In preparation for that storm, let us talk about monitoring and troubleshooting this layered cake full of surprises. What options do we have here? And PLEASE don’t blurb out: “Big Data!” Between the cost for the tools to manage all the data streams, the cost of managing the heuristics specific to your environment and the cost for HAL you would have spent your budget in the first 2 months of operations. Either way, visibility within each layer and correlation across will be needed. You will need “X-ray” vision so you can peel the layers. One practical approach is to simulate users for each overlay. On one hand this will give you an idea of what is happening with each layer and proactively address issues, on the other, you can test any hypothesis that HAL cooks up through correlations.
Of course, IPv6 is going to be an overlay in your existing environment. Well, at least for a while when IPv4 becomes one and then it disappears. So even for something simple like IPv6 enablement you will need the superpower of X-ray vision. Here is an example.

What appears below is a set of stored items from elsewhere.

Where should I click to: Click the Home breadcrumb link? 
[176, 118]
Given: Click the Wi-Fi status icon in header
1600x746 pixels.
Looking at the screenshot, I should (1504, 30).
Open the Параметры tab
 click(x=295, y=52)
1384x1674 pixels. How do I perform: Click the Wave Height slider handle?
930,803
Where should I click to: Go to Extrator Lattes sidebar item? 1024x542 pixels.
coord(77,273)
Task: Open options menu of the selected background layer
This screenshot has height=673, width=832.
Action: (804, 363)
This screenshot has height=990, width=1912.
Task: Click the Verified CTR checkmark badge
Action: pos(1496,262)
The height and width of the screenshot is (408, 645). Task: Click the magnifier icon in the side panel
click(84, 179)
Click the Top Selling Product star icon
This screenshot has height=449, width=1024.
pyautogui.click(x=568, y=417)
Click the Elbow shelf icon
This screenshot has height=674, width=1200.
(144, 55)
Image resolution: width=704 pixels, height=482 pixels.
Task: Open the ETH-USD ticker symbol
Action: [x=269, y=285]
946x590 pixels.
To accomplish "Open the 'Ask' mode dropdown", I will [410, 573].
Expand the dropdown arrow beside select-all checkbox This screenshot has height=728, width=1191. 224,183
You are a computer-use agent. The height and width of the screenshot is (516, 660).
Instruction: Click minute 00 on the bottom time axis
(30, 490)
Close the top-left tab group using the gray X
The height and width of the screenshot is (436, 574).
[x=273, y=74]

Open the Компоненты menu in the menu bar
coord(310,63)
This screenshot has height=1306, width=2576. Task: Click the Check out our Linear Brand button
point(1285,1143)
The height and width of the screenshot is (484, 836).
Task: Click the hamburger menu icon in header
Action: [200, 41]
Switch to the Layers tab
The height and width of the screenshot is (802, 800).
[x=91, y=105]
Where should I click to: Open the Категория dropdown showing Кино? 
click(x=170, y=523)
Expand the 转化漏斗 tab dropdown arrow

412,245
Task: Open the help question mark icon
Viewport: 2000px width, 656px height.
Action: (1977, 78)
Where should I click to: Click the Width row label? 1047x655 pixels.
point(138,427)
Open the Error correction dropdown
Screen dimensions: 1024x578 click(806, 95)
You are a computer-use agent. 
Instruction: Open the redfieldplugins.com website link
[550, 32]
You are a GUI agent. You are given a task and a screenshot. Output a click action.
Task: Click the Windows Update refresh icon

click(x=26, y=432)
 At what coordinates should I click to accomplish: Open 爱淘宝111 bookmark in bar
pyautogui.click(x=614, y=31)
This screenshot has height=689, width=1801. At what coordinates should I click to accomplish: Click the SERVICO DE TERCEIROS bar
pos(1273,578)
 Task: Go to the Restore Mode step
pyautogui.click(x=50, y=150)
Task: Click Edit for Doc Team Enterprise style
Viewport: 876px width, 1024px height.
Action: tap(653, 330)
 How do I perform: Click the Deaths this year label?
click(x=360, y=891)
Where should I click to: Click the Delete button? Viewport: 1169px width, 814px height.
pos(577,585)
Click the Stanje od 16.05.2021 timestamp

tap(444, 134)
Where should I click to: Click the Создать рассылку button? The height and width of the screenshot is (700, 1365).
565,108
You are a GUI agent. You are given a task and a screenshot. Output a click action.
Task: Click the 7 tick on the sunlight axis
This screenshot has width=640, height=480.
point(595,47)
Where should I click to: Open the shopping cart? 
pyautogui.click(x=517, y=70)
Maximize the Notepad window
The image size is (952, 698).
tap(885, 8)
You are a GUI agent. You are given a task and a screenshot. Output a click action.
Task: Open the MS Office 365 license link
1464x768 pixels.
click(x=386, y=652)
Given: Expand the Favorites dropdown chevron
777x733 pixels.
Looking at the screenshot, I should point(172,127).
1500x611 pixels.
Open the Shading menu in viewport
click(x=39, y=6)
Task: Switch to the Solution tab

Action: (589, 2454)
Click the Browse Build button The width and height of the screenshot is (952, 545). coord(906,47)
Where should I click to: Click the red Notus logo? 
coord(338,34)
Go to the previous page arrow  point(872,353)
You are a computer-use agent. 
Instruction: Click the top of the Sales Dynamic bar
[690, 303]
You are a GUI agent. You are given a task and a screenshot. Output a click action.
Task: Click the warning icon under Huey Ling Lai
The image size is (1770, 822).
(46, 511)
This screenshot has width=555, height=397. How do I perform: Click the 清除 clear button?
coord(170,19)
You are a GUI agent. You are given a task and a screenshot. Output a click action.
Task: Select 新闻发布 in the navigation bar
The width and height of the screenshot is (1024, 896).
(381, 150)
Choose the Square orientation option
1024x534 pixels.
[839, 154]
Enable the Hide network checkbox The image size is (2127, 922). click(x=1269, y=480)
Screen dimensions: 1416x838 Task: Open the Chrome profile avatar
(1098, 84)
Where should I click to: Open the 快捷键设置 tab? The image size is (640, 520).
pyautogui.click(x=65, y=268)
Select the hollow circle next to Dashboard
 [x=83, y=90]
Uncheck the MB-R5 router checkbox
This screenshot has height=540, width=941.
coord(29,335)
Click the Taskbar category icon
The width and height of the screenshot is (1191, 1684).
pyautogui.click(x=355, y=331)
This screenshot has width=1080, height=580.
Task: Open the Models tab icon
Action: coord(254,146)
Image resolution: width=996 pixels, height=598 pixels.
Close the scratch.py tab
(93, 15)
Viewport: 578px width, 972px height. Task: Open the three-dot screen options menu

First image shows response time for a service as seen by multiple v6Sonar agents.
Clearly there is an event but hard to tell what is going on there but is specific to a layer or is it just an overall path issue? Now lets us peel off the IPv4 layer.
Oops, IPv6 really had a bad day, a really bad day. At 5x usual average latency somebody really needs to look into it. Now assuming all things are equal and happy eyeballs is working well for everyone, users will have a backup, the old IPv4. Unfortunately, things are not always equal the issue will show up on someone’s radar. And as Murphy would have it, it will probably be your IPv6 loving CEO.
By the way, did you see that one of the agents showed no issues? That was the agent in the same hosting environment as the service. Now you can do quick fault domain isolation. This is the power of instrumentation.